**The task:**
Set the pictures aside and transcribe exactly the lines from the one containing "At what coordinates" through the final line of the records.
=== Records ===
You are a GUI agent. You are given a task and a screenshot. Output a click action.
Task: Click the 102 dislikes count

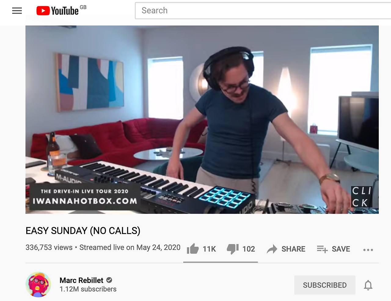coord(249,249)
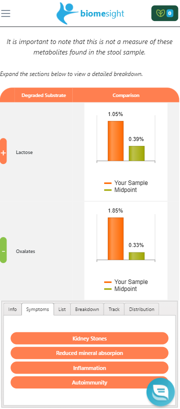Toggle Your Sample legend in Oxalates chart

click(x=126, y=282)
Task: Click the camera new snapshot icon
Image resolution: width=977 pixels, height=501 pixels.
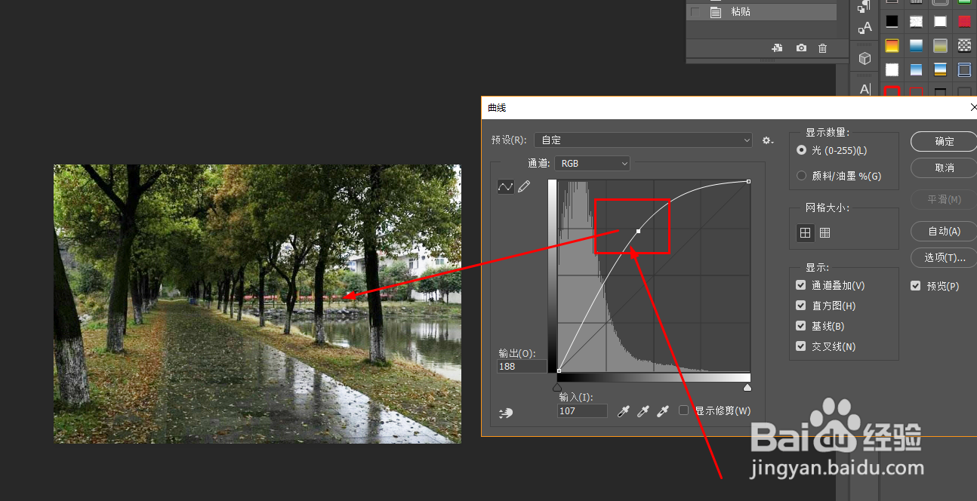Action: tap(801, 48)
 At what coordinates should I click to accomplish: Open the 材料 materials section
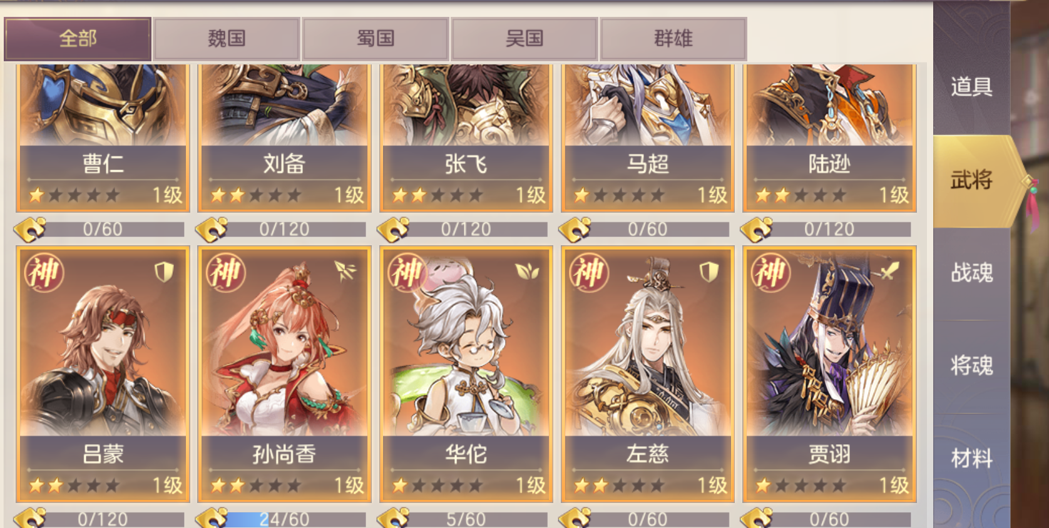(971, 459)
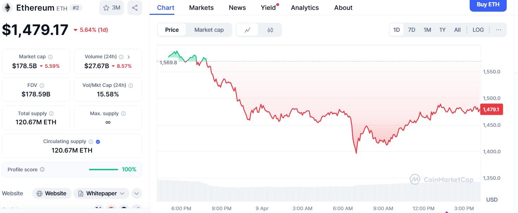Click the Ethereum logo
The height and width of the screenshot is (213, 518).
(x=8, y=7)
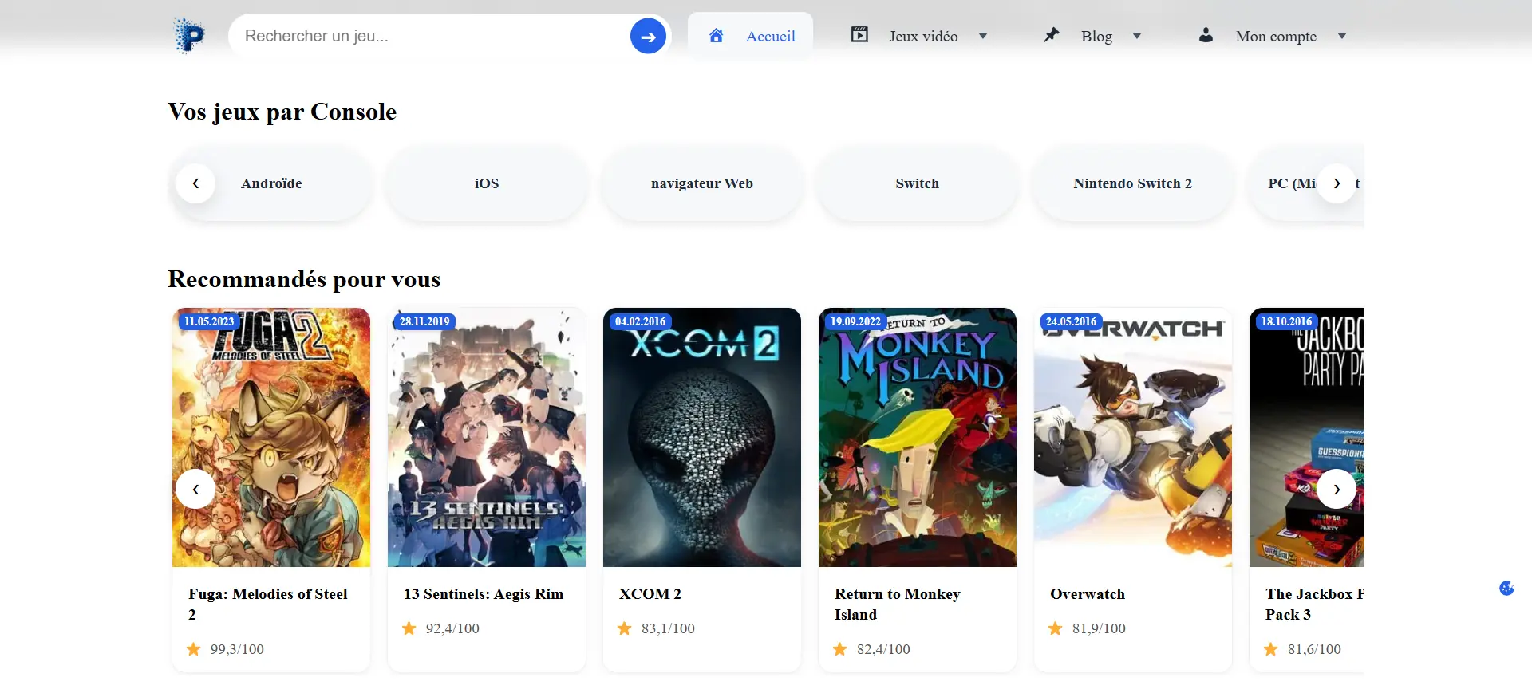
===
**Answer section:**
 At what coordinates should I click to accomplish: Open the 材料 materials section
(971, 459)
Click the Ethereum logo
The height and width of the screenshot is (213, 518).
(x=8, y=7)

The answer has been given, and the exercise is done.